Awaiting the SEC’s decision on transparency in the extractive industries
| September 20, 2013
Whatever will happen in the next months will probably be a turning point in the history on transparency in the extractive industries. What I am talking about is Section 1504 of the Dodd-Frank Wall Street Reform and Consumer Protection Act.
The new law will require U.S.-listed oil, gas and mining companies to publish revenue payments to governments such as taxes, royalties and license fees on a country-by-country and project-by-project basis. To be more exact, the U.S. Securities and Exchange Commission (SEC) put the reporting threshold at $100,000 stating that companies must report “any payment (whether a single payment or a series of related payments) that equals or exceeds $100,000” in a fiscal year.
While the original law remains in place, the original implementing rule was put aside according to a decision by a federal district court in July after the American Petroleum Institute (API) filed a legal challenge against the law. The API argued that the requirement to provide financial details for specific projects would give their rivals a competitive advantage. Another key claim by the API was also that local laws in some countries (as in Angola, China, Cameroon and Qatar) ban revenue disclosure and that they should therefore be exempt from reporting payments.
Now in the beginning of September, the SEC announced that it would not appeal the federal court decision, but reissue the implementing rule instead — creating a situation in which the transparency community and extractive industries have started to just hold their breaths and wait and see what will happen.
Well, not exactly. A group of transparency organizations, Members of Congress and investors representing about $5.6 trillion in assets announced that they are calling on the SEC to reissue a strong implementing rule under Section 1504 as soon as possible. And of course, no one expects the oil and gas lobby to just sit around and wait. But the interesting thing is that some anecdotal reference suggests that many insiders actually don't know what is going to happen.

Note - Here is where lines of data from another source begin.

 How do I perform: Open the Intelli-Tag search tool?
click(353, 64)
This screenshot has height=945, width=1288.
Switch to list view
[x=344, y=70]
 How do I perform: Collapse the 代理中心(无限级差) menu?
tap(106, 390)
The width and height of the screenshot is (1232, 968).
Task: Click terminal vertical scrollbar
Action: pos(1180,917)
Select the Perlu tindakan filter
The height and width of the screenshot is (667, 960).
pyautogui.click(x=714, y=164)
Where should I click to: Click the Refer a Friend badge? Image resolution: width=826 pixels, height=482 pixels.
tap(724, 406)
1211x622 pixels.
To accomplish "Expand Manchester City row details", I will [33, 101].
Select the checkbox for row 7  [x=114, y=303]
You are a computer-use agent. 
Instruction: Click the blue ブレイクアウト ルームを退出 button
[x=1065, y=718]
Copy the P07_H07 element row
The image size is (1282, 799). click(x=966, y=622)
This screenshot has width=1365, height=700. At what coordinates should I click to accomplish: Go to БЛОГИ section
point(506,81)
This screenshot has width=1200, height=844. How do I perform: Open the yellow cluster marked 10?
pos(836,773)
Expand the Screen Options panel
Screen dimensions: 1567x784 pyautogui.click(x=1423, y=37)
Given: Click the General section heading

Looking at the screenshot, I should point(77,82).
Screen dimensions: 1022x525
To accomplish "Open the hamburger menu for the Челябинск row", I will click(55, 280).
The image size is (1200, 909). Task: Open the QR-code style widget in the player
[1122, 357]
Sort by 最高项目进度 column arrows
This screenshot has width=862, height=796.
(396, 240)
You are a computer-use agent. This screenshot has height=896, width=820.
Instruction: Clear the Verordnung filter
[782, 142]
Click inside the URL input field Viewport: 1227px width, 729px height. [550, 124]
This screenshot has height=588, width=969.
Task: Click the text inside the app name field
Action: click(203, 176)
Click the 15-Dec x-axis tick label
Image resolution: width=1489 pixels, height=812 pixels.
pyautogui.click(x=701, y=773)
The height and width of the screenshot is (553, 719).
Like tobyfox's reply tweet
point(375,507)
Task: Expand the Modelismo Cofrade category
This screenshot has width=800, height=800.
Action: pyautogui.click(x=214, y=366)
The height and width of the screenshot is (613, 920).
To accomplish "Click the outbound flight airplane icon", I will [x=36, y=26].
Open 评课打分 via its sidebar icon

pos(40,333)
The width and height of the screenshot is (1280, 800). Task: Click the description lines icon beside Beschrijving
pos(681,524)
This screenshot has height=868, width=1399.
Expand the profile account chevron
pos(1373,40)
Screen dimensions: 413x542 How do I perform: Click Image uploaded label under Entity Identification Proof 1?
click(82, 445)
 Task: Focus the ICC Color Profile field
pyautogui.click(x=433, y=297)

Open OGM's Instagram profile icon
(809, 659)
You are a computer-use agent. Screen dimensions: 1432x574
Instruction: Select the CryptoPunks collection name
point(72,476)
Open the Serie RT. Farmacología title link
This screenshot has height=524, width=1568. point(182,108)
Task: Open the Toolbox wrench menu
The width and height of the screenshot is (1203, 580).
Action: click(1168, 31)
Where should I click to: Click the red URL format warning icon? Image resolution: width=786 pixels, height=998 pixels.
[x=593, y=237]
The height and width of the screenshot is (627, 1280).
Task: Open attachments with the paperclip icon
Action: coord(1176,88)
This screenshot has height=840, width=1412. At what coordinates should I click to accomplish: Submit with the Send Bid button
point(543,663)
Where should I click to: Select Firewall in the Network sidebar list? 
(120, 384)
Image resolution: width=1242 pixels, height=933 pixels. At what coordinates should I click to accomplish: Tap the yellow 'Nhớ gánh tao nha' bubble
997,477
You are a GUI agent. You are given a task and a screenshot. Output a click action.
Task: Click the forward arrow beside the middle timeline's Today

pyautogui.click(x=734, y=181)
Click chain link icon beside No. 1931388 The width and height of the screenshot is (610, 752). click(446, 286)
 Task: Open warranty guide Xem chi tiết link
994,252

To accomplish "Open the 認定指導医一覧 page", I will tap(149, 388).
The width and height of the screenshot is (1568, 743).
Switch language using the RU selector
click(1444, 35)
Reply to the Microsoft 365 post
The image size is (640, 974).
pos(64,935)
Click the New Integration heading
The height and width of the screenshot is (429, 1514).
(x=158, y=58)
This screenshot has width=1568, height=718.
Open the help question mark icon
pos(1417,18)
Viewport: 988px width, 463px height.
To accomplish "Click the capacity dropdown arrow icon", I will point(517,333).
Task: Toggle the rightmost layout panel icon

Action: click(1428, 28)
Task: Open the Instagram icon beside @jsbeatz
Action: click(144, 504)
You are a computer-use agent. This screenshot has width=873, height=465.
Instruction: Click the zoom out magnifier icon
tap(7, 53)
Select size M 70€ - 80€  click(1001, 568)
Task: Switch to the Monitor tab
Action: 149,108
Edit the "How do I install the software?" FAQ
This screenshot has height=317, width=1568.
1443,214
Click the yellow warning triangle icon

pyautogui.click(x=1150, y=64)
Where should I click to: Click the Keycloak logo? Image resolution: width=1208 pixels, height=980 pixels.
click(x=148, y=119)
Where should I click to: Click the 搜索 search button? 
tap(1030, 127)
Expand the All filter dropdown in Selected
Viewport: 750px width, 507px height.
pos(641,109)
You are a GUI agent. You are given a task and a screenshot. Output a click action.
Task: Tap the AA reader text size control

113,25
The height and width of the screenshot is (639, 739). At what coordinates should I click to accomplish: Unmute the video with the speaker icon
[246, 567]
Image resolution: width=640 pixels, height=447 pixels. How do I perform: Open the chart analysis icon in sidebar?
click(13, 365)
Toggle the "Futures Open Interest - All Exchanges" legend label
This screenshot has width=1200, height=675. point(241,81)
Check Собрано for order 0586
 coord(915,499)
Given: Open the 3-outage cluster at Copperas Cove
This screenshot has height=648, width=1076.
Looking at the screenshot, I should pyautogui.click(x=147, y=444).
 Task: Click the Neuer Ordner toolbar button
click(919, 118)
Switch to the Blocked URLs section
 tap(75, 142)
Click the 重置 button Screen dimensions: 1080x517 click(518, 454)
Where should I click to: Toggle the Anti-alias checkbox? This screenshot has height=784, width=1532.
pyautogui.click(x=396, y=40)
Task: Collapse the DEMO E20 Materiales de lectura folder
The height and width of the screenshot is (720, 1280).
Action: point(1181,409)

The crux is whether the API appeal is justified, especially when looking at their claim that the rule would provide their competitors with an advantage. A thoughtful guess: not necessarily.
This is mainly because, Dodd-Frank 1504 will affect all companies listed in the U.S., including not only U.S. companies but also their competitors like Shell, BP and the Chinese state-owned company CNOOC, which has been listed on the U.S. stock exchange since February 2001. In fact, it will cover about 29 out of 32 of the major international oil companies, putting 29 of these companies on an equal playing level when it comes to bidding abroad.
True, for this to take hold, these companies have to stay listed. This opens up the interesting question on what the value is for international companies like CNOOC to be listed on the U.S. stock exchange in the first place. If this value is not significant, they could easily unlist themselves, get exempted from Dodd-Frank 1504 and get a competitive advantage. But it is still not clear what this competitive advantage might be.
For instance, members of the API objected to the costs of implementing the law with Exxon stating last year that the legislation would costs it about $50 million. Yet, putting away with the size of the costs (which should be relatively low compared with Exxon's annual profit), these costs will certainly downscale as fix costs are settled and the process becomes a global regular practice.
Another interesting argument that was raised in an article on Fuel Fix was that competitors would find out the details on the bids of U.S.-listed companies and undercut these bids. Yet, apart from the fact that reporting would take place after the companies have already bid for a certain government stake, a lot of the information that is going to be published is already out there according to the transparency initiative Publish What You Pay. For instance, research firms like Wood Mackenzie collect this information on a pay-for-access basis.
If that information is known, why bother? And, finally, let's not forget that Norwegian Statoil already publishes such information and does not seem to have experienced any competitive disadvantage recently.
So what will happen over the next months will surely change the global landscape in the extractive industries, especially with an EU rule similar to Dodd-Frank 1504. That rule is going to be implemented into the national legislation of each EU member state over the coming years, and the U.S. is becoming part of the Extractive Industry Transparency Initiative. Let's wait and see and hold our breaths.